Danny later finds Gwen and beats her. Gwen is found and helped by two American soldiers who are AWOL. They decide to band together and become petty criminals in London. After becoming too well known in the city for their crimes, they decide to head to Manchester. As they flag down a car to steal, Gwen immediately recognises that the driver of the car is Red. When her companions see the two know each other, they shoot Red dead. All three are eventually caught and tried for their crimes, and Gwen is sentenced to serve fifteen years in prison.

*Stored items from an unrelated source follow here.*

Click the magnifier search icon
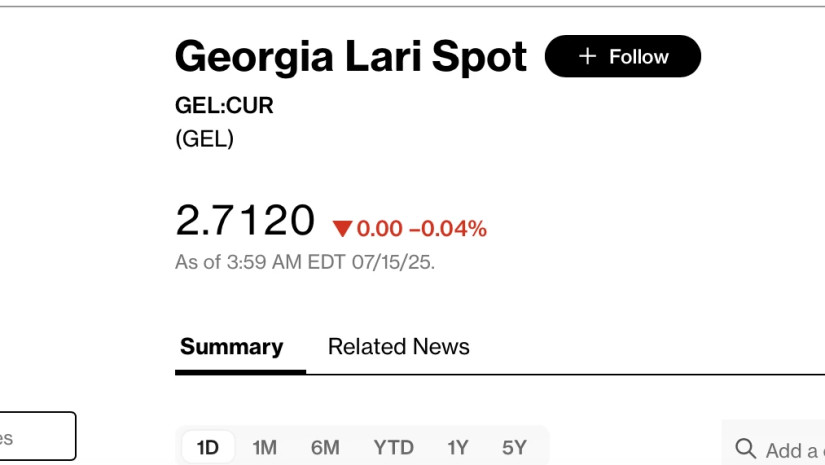The width and height of the screenshot is (825, 465). (x=745, y=448)
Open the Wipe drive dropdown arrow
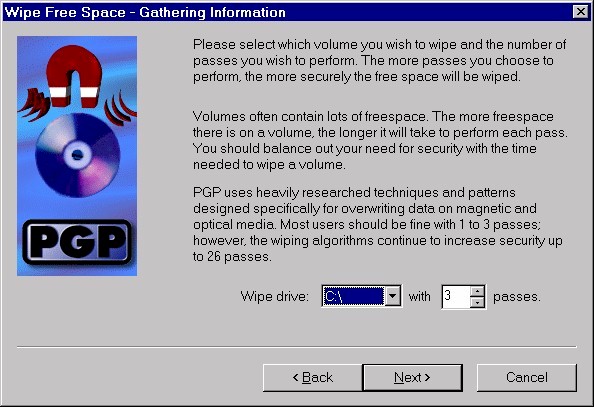594x407 pixels. pyautogui.click(x=392, y=296)
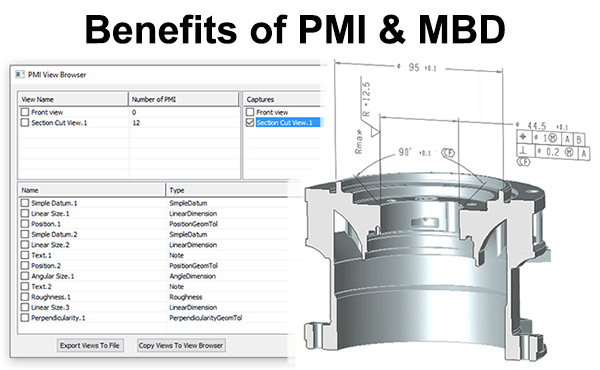Check the Section Cut View.1 view checkbox
The image size is (600, 370).
pos(25,122)
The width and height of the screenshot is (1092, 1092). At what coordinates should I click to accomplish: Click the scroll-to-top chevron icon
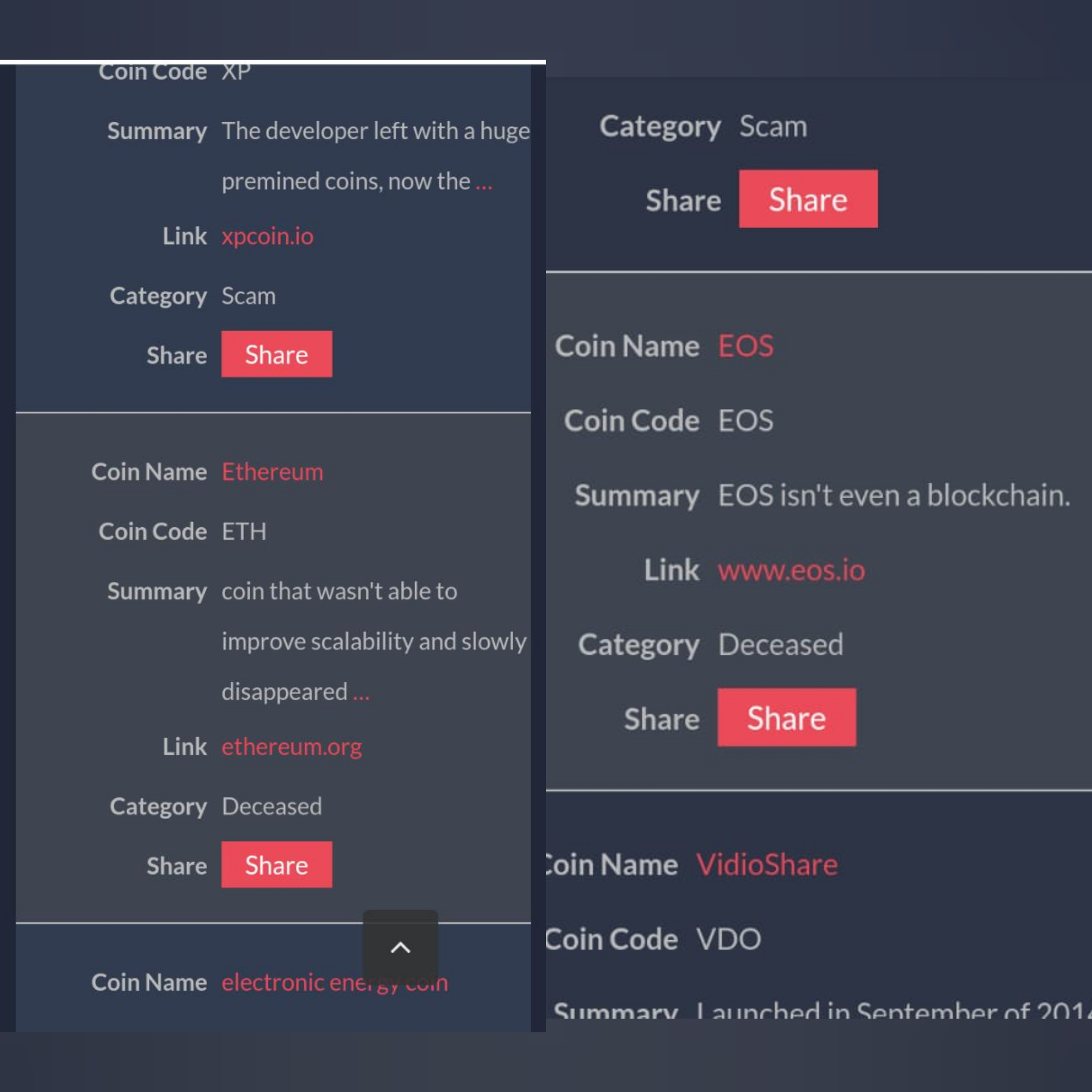tap(400, 947)
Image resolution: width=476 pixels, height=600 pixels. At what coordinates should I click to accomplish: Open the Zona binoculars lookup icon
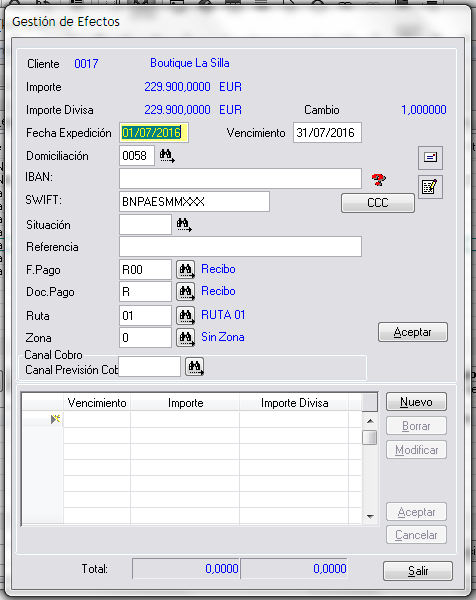[186, 338]
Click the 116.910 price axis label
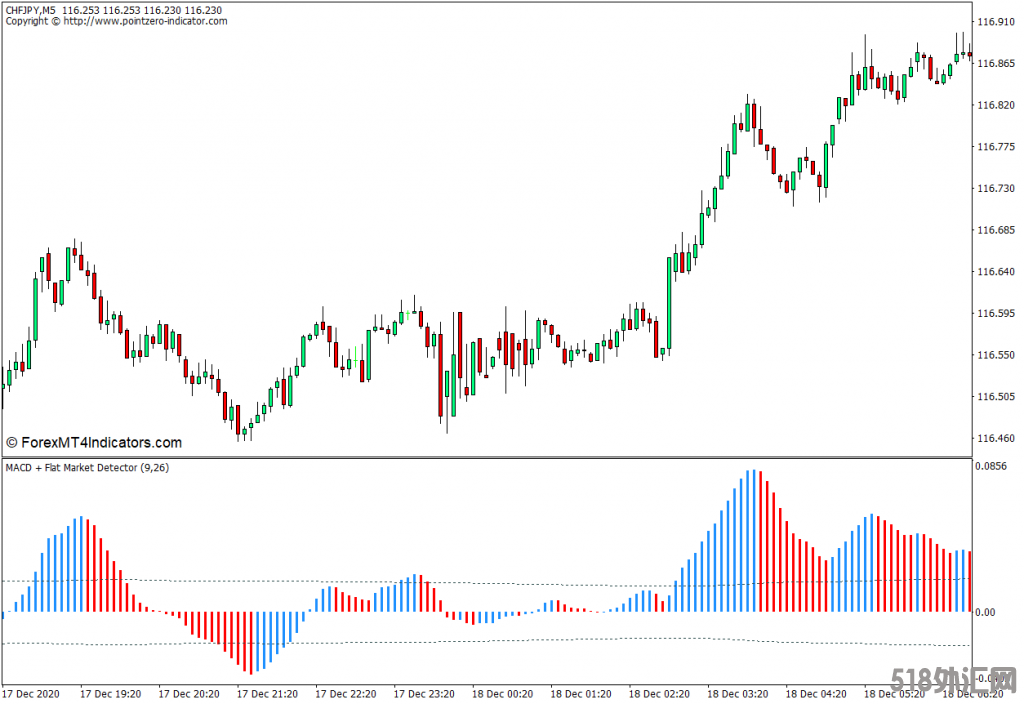 (994, 22)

At the end of the film, a chastened Lyla thanks Miss Thorpe and decides to head home.

==Production==
The film was originally known as Bad Girl. It was based on Arthur La Bern's 1947 novel Night Darkens the Street. It was shot at Islington Studios and on location around London. The film's sets were designed by the art directors Maurice Carter and George Provis.

==Release==
The film was originally banned by the British censor for its dialogue.

Trade papers called the film a "notable box office attraction" in British cinemas in 1948.

==Critical reception==
The New York Times concluded that "even the commendable acting in Good Time Girl does not bring it out of the minor melodrama class"; whereas The Monthly Film Bulletin found the film "Tensely gripping in its seamiest situations, it holds the interest to the end and makes the heart beat faster...Apart from perfect direction, fine photography, and good acting, the story makes one think and argue"; and in The Spectator, Virginia Graham wrote "Good Time Girl makes a shot at dealing seriously and honestly with the problem of juvenile delinquency, and it does not fall too short of the mark."

Financially, the film was not a great success with box office takings (£177,000 at 1953) slightly under its production costs of £180,000.